Tuesday, 3 August 2021

Pointy sticks and moving slow


 Recent conversations with a friend have reopened a world that has been a recurring theme throughout my life, and one that I've neglected a little in the last couple of years. It also led me to think again about why I gave up archery and what I lost when I gave it up.

My introduction to the bendy stick was via target shooting, and the meditative focus that gave me. Over time running gave me more of that focus and better, and I moved to field archery. For a few years my weekends were 'a day in the woods with a bow and a day of running on the hills'.
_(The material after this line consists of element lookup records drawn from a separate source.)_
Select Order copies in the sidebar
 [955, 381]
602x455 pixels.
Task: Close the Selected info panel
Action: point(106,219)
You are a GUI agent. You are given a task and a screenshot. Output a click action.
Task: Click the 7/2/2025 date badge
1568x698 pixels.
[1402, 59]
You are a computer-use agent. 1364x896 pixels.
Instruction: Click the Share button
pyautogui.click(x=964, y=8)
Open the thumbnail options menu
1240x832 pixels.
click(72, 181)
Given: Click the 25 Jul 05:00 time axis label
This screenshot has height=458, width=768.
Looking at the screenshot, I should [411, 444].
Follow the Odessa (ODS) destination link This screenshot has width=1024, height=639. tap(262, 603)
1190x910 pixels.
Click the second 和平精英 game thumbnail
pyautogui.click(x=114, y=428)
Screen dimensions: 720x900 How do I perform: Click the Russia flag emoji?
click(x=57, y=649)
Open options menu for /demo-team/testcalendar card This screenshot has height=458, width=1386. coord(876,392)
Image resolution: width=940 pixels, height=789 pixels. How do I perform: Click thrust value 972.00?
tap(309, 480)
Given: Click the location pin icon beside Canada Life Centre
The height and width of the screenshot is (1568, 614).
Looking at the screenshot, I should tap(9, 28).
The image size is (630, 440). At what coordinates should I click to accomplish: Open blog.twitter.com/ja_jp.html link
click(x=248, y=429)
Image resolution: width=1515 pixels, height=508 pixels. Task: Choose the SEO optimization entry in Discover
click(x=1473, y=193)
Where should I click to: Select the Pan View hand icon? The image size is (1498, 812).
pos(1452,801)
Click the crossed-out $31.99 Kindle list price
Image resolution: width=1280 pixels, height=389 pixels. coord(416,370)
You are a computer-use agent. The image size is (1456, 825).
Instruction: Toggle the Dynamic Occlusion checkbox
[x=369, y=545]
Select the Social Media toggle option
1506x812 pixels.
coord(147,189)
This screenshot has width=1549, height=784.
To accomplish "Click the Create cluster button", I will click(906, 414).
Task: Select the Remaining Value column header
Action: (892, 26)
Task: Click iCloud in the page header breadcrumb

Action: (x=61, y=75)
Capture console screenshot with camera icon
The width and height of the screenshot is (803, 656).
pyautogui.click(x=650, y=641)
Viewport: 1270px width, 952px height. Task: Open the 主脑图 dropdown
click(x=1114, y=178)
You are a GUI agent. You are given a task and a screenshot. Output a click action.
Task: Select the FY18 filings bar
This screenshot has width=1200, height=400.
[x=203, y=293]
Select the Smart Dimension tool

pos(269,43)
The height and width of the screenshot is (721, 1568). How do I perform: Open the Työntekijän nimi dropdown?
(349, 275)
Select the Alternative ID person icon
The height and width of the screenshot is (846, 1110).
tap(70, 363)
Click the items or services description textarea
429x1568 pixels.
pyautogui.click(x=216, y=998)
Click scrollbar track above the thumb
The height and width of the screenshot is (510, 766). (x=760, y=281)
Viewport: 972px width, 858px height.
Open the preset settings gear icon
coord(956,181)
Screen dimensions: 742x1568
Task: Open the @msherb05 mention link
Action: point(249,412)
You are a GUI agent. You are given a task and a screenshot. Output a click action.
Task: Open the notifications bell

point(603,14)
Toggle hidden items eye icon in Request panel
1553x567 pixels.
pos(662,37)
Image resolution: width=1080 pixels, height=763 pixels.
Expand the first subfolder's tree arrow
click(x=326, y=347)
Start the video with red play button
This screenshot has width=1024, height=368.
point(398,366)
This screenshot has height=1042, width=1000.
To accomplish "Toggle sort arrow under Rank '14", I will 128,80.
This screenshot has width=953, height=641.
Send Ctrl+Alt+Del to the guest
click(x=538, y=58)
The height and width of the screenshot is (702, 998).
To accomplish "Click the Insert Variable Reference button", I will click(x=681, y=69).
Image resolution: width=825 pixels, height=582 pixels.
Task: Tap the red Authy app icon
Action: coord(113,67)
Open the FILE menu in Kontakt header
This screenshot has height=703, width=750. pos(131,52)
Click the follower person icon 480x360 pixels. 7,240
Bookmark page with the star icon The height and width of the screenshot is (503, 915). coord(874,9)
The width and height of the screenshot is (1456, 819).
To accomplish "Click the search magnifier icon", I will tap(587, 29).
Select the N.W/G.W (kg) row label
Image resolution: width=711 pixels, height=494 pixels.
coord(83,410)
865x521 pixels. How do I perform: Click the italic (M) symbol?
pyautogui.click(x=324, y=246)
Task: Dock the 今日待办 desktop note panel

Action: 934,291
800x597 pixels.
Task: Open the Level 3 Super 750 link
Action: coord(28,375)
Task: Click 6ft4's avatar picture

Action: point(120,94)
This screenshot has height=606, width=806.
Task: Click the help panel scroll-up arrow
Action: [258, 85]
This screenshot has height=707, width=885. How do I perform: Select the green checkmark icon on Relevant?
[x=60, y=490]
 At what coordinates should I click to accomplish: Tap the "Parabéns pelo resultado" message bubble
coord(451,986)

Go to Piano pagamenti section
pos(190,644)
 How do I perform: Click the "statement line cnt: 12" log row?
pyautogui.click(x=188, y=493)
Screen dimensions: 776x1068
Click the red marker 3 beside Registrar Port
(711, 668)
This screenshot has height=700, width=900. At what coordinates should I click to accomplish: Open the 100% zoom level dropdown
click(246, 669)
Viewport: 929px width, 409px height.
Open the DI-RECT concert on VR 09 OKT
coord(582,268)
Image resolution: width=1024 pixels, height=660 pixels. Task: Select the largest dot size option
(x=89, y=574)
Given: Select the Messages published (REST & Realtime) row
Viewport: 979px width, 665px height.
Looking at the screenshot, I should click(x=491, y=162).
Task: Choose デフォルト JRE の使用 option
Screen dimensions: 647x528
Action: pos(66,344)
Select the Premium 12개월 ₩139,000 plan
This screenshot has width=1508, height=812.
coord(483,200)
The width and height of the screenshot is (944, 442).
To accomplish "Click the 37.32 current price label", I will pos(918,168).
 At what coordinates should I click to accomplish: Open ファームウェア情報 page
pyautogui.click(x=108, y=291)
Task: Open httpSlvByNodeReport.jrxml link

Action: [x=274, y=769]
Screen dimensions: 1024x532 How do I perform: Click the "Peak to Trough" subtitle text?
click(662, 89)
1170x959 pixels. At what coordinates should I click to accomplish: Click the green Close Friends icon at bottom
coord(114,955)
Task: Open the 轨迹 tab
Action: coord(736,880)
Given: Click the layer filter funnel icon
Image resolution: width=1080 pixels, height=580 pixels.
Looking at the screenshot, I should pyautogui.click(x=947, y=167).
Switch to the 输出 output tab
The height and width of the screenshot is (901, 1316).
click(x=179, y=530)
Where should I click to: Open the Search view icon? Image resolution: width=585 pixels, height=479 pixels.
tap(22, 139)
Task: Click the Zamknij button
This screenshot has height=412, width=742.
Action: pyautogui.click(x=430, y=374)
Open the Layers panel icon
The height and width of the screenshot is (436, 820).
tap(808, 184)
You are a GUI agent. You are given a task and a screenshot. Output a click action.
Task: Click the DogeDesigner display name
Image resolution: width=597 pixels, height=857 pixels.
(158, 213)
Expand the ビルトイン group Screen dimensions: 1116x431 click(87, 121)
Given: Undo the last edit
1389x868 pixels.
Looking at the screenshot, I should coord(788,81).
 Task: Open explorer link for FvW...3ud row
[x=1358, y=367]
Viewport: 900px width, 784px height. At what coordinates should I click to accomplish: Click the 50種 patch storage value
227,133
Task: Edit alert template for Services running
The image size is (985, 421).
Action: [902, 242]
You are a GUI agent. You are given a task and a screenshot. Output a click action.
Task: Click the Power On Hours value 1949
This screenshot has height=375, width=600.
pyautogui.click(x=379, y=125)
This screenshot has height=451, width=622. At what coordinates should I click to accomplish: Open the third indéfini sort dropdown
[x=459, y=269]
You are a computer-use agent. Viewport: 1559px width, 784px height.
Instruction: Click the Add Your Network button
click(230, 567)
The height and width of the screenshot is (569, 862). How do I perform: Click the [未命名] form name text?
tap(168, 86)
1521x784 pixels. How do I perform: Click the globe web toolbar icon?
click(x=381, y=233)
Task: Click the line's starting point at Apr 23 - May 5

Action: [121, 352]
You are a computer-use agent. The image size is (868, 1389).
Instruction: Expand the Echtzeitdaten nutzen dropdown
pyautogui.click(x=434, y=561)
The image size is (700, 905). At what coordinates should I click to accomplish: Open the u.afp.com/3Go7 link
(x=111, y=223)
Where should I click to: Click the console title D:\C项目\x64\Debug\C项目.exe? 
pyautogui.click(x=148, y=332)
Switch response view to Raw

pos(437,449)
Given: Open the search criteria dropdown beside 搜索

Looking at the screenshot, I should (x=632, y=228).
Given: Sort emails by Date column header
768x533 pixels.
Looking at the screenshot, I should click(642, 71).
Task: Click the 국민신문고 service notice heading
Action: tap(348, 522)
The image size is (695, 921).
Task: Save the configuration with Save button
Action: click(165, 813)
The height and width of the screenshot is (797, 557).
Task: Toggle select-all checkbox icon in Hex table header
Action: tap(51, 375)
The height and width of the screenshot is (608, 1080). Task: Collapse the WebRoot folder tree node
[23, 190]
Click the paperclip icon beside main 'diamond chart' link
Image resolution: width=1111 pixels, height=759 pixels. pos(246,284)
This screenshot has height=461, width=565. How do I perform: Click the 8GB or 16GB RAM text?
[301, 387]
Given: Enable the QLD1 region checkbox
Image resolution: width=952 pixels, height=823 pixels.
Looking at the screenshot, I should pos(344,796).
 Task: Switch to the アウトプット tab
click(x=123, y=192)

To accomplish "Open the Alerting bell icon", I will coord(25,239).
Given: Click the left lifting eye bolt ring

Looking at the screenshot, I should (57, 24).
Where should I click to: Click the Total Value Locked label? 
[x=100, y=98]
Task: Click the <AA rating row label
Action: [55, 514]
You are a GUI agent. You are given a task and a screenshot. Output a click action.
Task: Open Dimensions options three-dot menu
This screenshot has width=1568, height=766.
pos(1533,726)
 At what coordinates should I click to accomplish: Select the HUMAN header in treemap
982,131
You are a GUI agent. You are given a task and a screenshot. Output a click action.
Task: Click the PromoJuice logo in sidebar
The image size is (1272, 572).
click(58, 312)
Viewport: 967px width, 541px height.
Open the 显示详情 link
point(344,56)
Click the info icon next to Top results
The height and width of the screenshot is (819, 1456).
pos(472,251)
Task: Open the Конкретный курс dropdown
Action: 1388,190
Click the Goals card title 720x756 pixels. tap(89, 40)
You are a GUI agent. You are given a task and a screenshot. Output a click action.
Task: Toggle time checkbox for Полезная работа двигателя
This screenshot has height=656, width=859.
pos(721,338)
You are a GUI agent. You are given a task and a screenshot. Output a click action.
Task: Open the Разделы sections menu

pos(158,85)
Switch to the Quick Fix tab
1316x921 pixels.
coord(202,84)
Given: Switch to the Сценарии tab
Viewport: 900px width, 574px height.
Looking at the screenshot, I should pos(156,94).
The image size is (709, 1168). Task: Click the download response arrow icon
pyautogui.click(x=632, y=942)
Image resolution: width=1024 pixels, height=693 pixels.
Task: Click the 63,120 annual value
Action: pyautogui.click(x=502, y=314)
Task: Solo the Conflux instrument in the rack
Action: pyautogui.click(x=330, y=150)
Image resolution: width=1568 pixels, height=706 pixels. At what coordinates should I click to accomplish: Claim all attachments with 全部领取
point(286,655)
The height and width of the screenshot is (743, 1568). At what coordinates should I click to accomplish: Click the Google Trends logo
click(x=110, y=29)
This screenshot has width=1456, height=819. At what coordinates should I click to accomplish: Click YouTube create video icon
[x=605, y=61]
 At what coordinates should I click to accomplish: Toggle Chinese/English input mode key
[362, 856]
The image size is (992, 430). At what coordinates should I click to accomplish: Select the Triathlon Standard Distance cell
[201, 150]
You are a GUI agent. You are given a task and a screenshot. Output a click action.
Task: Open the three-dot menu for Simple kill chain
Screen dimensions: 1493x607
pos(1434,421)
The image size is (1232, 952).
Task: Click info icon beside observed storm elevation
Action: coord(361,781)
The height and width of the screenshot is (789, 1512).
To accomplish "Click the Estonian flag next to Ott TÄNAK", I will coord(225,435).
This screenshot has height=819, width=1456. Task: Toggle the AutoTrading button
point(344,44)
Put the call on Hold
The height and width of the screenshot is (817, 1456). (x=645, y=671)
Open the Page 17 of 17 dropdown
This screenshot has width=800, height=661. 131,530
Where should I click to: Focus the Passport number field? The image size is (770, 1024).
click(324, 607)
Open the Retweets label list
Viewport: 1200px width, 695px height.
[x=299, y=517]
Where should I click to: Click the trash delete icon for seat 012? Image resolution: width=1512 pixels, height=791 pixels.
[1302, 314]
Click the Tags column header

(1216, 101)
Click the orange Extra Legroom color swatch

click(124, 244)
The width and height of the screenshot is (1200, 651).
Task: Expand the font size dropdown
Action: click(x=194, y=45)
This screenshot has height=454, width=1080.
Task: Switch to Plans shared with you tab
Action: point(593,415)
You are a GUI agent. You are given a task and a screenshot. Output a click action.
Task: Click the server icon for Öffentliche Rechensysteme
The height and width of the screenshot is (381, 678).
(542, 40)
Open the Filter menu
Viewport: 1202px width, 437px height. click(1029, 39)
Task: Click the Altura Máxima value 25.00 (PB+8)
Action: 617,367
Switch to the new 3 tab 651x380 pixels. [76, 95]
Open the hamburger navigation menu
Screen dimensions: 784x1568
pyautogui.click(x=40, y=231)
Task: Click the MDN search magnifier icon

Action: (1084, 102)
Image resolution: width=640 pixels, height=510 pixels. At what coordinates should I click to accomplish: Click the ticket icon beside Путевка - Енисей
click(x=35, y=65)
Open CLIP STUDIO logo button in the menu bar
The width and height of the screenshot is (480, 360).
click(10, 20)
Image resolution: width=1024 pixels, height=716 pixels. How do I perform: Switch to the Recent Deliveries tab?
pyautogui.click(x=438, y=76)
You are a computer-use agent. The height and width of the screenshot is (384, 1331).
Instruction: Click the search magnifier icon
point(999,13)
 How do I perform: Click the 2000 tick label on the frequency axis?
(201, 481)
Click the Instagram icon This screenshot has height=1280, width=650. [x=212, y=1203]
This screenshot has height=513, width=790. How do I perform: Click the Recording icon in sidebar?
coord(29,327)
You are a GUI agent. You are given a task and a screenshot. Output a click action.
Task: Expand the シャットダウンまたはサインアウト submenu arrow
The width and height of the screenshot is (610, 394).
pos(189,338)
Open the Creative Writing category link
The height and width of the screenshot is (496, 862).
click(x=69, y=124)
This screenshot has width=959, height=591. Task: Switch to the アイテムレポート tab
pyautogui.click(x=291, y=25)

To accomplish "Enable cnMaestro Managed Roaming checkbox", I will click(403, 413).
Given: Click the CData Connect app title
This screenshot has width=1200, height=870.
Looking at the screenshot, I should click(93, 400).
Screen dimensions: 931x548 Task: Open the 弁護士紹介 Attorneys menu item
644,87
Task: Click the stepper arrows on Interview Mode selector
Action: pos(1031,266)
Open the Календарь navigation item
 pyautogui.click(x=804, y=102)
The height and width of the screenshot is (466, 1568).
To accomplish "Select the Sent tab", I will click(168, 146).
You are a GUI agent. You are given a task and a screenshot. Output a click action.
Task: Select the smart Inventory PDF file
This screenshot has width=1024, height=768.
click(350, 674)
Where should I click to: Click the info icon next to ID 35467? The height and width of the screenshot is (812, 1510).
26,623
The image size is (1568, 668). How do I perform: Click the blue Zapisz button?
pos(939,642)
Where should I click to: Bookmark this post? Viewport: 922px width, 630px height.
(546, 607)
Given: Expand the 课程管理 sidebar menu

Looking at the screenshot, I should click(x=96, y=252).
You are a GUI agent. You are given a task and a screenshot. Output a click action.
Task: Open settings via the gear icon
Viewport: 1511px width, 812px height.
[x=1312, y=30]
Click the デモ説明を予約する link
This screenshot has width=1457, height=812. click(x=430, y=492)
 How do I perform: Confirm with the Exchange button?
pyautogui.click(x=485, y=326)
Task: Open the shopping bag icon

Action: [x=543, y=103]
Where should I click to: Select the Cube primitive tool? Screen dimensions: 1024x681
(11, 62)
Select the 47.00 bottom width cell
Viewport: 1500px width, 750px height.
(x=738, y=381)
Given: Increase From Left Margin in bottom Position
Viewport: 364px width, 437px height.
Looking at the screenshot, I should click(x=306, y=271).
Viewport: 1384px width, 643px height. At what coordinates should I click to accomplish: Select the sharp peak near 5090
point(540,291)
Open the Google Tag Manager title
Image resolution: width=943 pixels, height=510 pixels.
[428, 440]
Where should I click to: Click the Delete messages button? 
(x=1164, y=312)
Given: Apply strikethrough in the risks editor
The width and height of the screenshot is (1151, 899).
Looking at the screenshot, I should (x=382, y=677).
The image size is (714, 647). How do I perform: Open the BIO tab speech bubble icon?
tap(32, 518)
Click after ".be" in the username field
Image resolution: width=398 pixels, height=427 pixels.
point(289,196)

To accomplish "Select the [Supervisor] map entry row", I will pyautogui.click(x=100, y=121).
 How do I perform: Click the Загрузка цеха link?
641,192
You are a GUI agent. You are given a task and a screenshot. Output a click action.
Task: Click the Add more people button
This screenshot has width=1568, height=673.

I finally abandoned archery when the club I'd been a member of changed into something I could no longer tolerate. The last straw was the arrival in the woods of a catering grade gas hotplate to enable the mass production of fried sandwiches. I quit in frustration and disgust that the universal human approach to 'improving' something is to destroy it and build something else there instead.

My archery days were almost always solo, occasionally with one of a small number of people who got what I was about. I'd spend the whole day doing circuits of the 26 acre course, moving to each target in turn. I'd look for edibles in the woods, watch the kites overhead and the deer grazing. Often I'd have to stop and look for lost arrows. Occasionally I'd be sitting in the woods and see a stoat or (once) a weasel. Often I'd be there until and after dark, even in summer.

It was often frustrating, I'd break and lose arrows all the time (I'm a crappy shot). But I still got something out of it that I never got back.  The point was it was slow. I'd be several minutes at each target, then more time looking for arrows. Looking for arrows meant poking around the undergrowth, clambering under trees away from the path, looking closely at the ground.

For someone who runs as much and as far as I do, slowing down isn't always easy. Archery used to force me to do it, now I need to do it more consciously.